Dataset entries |
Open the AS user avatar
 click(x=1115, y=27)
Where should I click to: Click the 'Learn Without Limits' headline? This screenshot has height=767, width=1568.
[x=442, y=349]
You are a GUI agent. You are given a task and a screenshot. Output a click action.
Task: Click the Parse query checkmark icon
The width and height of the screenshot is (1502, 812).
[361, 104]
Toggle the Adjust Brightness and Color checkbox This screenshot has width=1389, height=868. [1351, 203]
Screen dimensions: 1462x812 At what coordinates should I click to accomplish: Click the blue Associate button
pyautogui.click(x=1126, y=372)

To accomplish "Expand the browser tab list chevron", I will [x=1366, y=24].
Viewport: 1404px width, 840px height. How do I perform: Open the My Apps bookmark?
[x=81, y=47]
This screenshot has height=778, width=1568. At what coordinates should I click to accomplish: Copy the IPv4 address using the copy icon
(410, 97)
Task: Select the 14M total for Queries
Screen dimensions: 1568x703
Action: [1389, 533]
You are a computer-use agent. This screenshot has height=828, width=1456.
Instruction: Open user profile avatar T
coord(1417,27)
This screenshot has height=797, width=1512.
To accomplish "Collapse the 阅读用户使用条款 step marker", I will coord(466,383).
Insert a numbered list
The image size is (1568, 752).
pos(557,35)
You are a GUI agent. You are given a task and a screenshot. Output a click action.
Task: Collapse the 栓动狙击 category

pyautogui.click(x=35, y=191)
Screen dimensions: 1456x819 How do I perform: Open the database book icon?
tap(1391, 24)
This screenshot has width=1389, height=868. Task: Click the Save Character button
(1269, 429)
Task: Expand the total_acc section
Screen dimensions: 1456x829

Problem requirements |
Your output should be the lines from the one with "Screen dimensions: 1456x819" through the end of the records above, copied exactly.

Exercise response |
Screen dimensions: 1456x819 How do I perform: Open the database book icon?
tap(1391, 24)
This screenshot has width=1389, height=868. Task: Click the Save Character button
(1269, 429)
Task: Expand the total_acc section
Screen dimensions: 1456x829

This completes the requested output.